Oggi, tra l’imbarazzo “nuovo” di alcuni per l’arrivo in Abruzzo dei rifiuti romani, dovuta alla difficoltà evidente di realizzare un ciclo integrato vero di gestione dei rifiuti e la “storica” debolezza politica nella nostra regione di contrastare il tanto discusso “partito della discarica”, esplode un balletto elettorale inutile e fine a se stesso. L’eccesso di volumetria delle nostre discariche regionali non è più solo un problema del privato ma anche del pubblico. E’ auspicabile uno scenario di razionalizzazione, specializzazione e adeguamento dell’impiantistica per una corretta implementazione delle filiere e una gestione e controllo dei flussi in ingresso e in uscita dei flussi di rifiuti. Solo mezza Italia fa la differenziata e le regioni meridionali sono appena al 38% in media (es. Puglia 34,30%, Molise 28%, Lazio 42,40%). Questo dramma nazionale è il risultato di 20 anni di alleanze e interessi con il partito della discarica che ancora resistono. Però, il trend della differenziata è in crescita e l’Abruzzo con il suo 54% e ben 144 comuni ricicloni può ambire a diventare una regione libera dai rifiuti a patto che si esca fuori da questa politica dell’emergenza diffusa. L’Obiettivo dell’autosufficienza regionale al 2019 e della limitazione dei flussi in ingresso/uscita sono quindi strategici, come è importante rimettere al centro della discussione le giuste priorità della scala gerarchica prevista dalla direttiva 2008/98/CE.
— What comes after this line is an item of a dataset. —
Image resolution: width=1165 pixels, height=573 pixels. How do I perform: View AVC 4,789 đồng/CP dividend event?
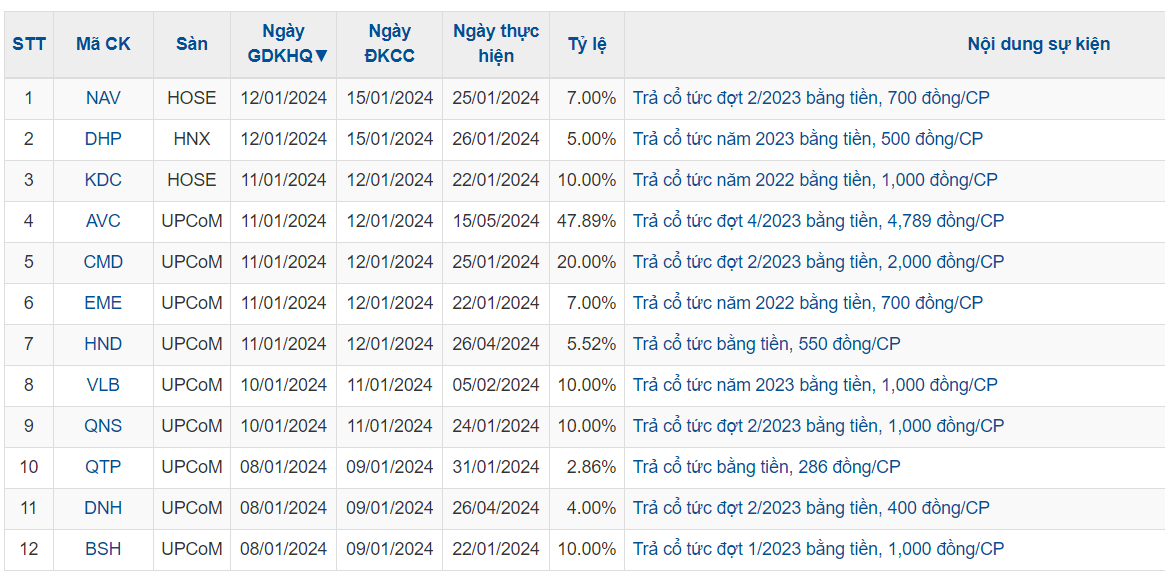(x=818, y=221)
Il Piano Regionale Gestione Rifiuti – dichiara Giuseppe Di Marco, Presidente Legambiente Abruzzo – è una grande opportunità per armonizzare la gestione dei rifiuti con la tutela della salute e dell’ambiente ma anche per favorire una migliore sostenibilità economica dell’intero sistema a vantaggio dei cittadini. Come già precisato in più sedi durante i diversi incontri pubblici e con le nostre osservazioni, positivi sono i suoi obiettivi che puntano alla prospettiva dell’economia circolare come una grande opportunità per la nostra regione ma è evidente a tutti che questo piano, anche per una responsabilità collettiva, ha pagato il prezzo del mero contrasto all’esclusione del recupero energetico, anche sotto la clava del decreto inceneritori, con volumetrie alte per lo smaltimento in discarica, dimenticando la pericolosità di quest’ultima. La discussione sull’emergenza rifiuti romana ha il vantaggio di riportarci ad una corretta valutazione dei “pericoli” nel loro insieme e su quanto sia necessario realizzare un ciclo integrato realistico della gestione dei rifiuti.” L’auspicio – aggiunge Di Marco – è che si corregga il tiro in corsa e si vincano definitivamente le resistenze della cultura della discarica, ormai trasversale a pubblico e privato. Si gestisca al meglio la solidarietà verso le altre regioni e con tempi brevi e tracciabilità certe dei flussi di rifiuti in ingresso. Ma è opportuno che ci si torni ad interrogare anche su quello che noi mandiamo fuori regione (vedi Pozzilli) e sull’impiantistica necessaria alla nostra autosufficienza regionale. Roma insegna: i buoni propositi non bastano, c’è bisogno di un ciclo integrato vero di gestione dei rifiuti, di una responsabilità collettiva e di una politica che esca fuori dagli slogan elettorali e realizzi il bene comune.”